Mato Grosso lidera produtividade; Goiás registra maior queda
Entre os estados avaliados pelo Rally da Safra, Mato Grosso apresentou novamente os melhores indicadores de produtividade, com média de 130 sacas por hectare, apenas 1,4% abaixo da safra anterior.
O bom desempenho foi impulsionado principalmente pelas regiões Médio-Norte e Oeste, onde o calendário agrícola favoreceu elevada população de plantas e excelente formação das espigas.
Em Goiás, entretanto, o impacto climático foi um dos mais severos da temporada. A produtividade média caiu para 83 sacas por hectare, retração de 34,6% em relação ao ciclo anterior.
No Mato Grosso do Sul, a média ficou em 99,3 sacas por hectare, beneficiada pelo desempenho das áreas do Sul do estado. Já o Paraná alcançou produtividade média de 97,9 sacas por hectare, com destaque para a região Oeste.
Em Minas Gerais, a redução da produtividade foi de 22,2%, enquanto a região do MATOPIBA registrou retração de 14,9%.

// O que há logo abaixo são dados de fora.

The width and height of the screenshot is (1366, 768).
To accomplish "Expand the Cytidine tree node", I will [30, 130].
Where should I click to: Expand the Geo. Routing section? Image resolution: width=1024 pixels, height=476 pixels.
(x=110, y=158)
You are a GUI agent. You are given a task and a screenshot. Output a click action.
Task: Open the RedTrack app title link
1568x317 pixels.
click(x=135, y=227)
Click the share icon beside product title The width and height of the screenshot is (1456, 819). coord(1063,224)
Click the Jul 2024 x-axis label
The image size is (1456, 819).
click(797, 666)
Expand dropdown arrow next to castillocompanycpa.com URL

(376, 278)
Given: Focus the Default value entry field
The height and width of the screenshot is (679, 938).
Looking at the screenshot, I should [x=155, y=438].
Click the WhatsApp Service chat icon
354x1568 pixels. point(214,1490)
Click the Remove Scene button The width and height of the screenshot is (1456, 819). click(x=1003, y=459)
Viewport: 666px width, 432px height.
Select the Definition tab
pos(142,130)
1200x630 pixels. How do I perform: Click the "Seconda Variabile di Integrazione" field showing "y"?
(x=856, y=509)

Segundo André Debastiani, coordenador do Rally da Safra, o elevado volume de produção não significa necessariamente maior rentabilidade ao produtor.
“A produção brasileira continua expressiva, mas é importante diferenciar volume produzido de resultado econômico. Nessa safra, o produtor enfrentou uma combinação de custos elevados e preços pressionados, o que reduz a rentabilidade da atividade.”
Produção total de milho é revisada para 144,1 milhões de toneladas
Com a atualização dos números da segunda safra, a produção total de milho do Brasil em 2025/26 passou a ser estimada em 144,1 milhões de toneladas, acima da projeção de 140,5 milhões divulgada em maio.
Mesmo assim, o volume permanece inferior às 152,3 milhões de toneladas registradas na temporada anterior.
A área total cultivada com milho no país alcança 22,6 milhões de hectares.
Mercado interno ganha força, mas exportações enfrentam maior concorrência
No mercado doméstico, o crescimento do consumo pela indústria de ração animal e pela produção de etanol de milho continua sustentando a demanda.
Por outro lado, o ambiente internacional tornou-se mais competitivo. A expectativa de grandes colheitas nos Estados Unidos e na Argentina amplia a oferta global e tende a pressionar as exportações brasileiras, limitando o potencial de recuperação dos preços.
Além disso, a colheita ainda em andamento em áreas do Paraná e de Mato Grosso do Sul mantém produtores atentos às condições climáticas, especialmente ao risco de frio sobre lavouras em fase de enchimento de grãos.
Rally da Safra realizou maior expedição da história
A edição 2026 do Rally da Safra percorreu mais de 104 mil quilômetros entre janeiro e junho, mobilizando 23 equipes técnicas — sendo 17 dedicadas à soja e seis ao milho.
Durante a expedição foram avaliadas aproximadamente 2,5 mil lavouras e quase 44 mil pontos georreferenciados em todas as principais regiões produtoras do país, tornando esta a maior operação já realizada pelo levantamento.
Perspectivas
A tendência para os próximos meses é de manutenção de uma oferta elevada de milho no mercado interno, favorecida pelo avanço da colheita da segunda safra. O consumo doméstico deve continuar aquecido, impulsionado principalmente pelos setores de proteína animal e etanol de milho.
No entanto, a rentabilidade do produtor seguirá pressionada pelo elevado custo de produção e pela concorrência internacional, especialmente diante das grandes safras previstas nos Estados Unidos e na Argentina. Nesse cenário, o comportamento do câmbio, da demanda externa e da logística de exportação será determinante para a formação dos preços ao longo do segundo semestre.